PROBLEM TO WORK ON: From the line containing "Where should I click to: Remove" down to the line containing "The height and", copy out the entries below exactly, both lines included, and nothing else; pictures do not belong in the copy.

DATA EXCERPTS:
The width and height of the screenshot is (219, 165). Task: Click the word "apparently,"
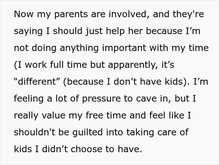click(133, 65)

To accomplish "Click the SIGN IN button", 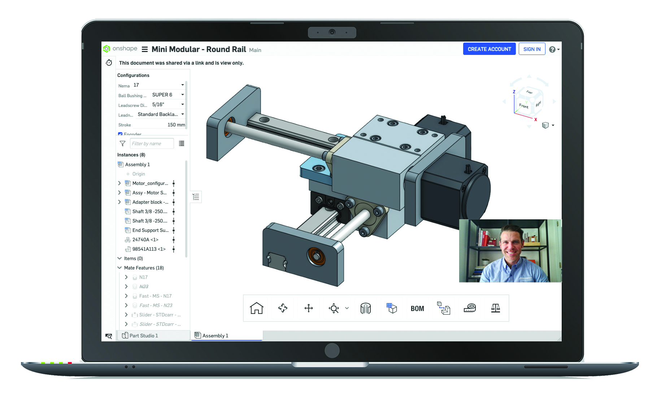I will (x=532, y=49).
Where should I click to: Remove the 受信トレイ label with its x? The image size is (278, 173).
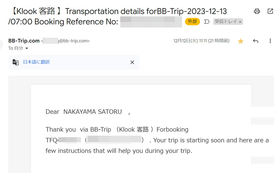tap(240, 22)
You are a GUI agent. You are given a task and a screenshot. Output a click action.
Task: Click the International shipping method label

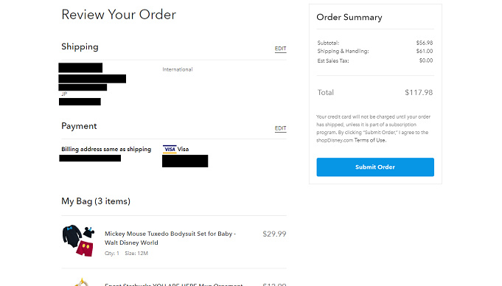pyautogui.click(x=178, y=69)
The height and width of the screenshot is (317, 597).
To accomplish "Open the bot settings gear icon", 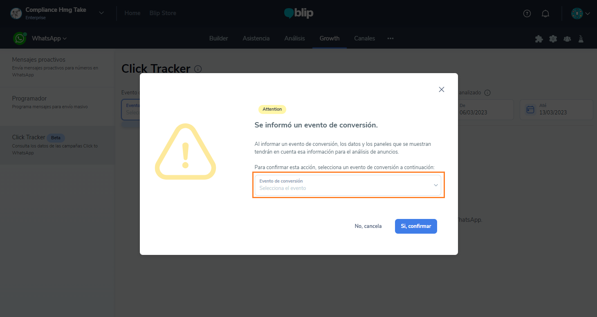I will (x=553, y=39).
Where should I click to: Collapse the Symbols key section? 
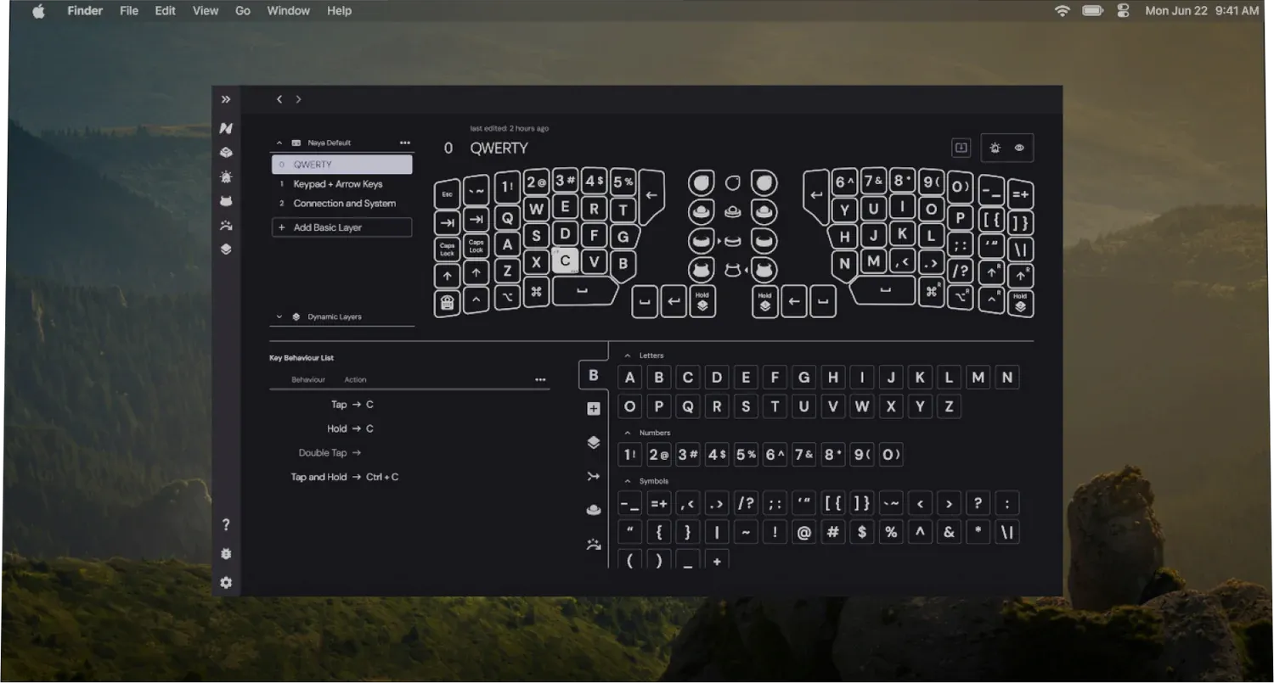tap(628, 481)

EXERCISE RESULT:
Where should I click to: Remove the 受信トレイ label with its x? The image size is (278, 173).
tap(240, 22)
You are a GUI agent. You are given a task and a screenshot. Output a click action.
Task: Click the International shipping method label

pyautogui.click(x=178, y=69)
The height and width of the screenshot is (317, 597).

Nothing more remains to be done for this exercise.